# PM/SS that almost won



## gman2431 (Mar 8, 2015)

Well this thing has fought me from the beginning. 100% my fault which really aggrevates me...

After the drilling was done I realized I didn't drill right and now had a flip flopped grain. Oh well no biggie life goes on. 

The ends were very unsquare, and wanting to do a simple design and see how close I can get things to meet up, trueing these ends up will come to bite me in a minute. I'll get to that...

So all was going well and was happy with how things met up. After some turquoise and 1000 coats of WOP for a good base I buffed it this morning and assembled. 

Well remeber that squaring up the ends? Yeah... Took way to much off! So great Now I got a mill with some white plastic sticking out the top. Sweet....

Settled down a litle from being super P'd about getting my butt whipped on this one and devised a plan. 

Out of dumb luck I found a washer that would clear the salt holes and slide right over that ugly shaft. After a little powdercoat to fancy the washer up some I don't think it's to horrible. Plus it means I'm done and can move on! Haha 

Now it's time to order some guts for the tall mills and see what kind of castraphy I can muster myself into doing those. 

Thanks for looking and all C&C welcomed!

Reactions: Like 9 | EyeCandy! 2


----------



## DKMD (Mar 8, 2015)

Nice recovery! I wouldn't have thought to use a metal washer... I might have been tempted to turn one though!

[The problem]
Set down, word for word, the part of the mill thread from "## gman2431 (Mar" to "get to that...".

[Provided material]
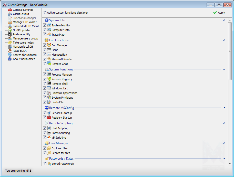Image resolution: width=234 pixels, height=177 pixels.
Task: Open About DarkComet page
Action: pyautogui.click(x=24, y=59)
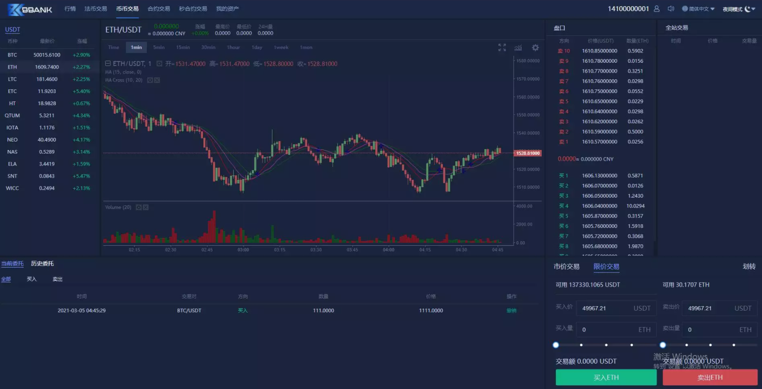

[Output for this task]
## gman2431 (Mar 8, 2015)

Well this thing has fought me from the beginning. 100% my fault which really aggrevates me...

After the drilling was done I realized I didn't drill right and now had a flip flopped grain. Oh well no biggie life goes on. 

The ends were very unsquare, and wanting to do a simple design and see how close I can get things to meet up, trueing these ends up will come to bite me in a minute. I'll get to that...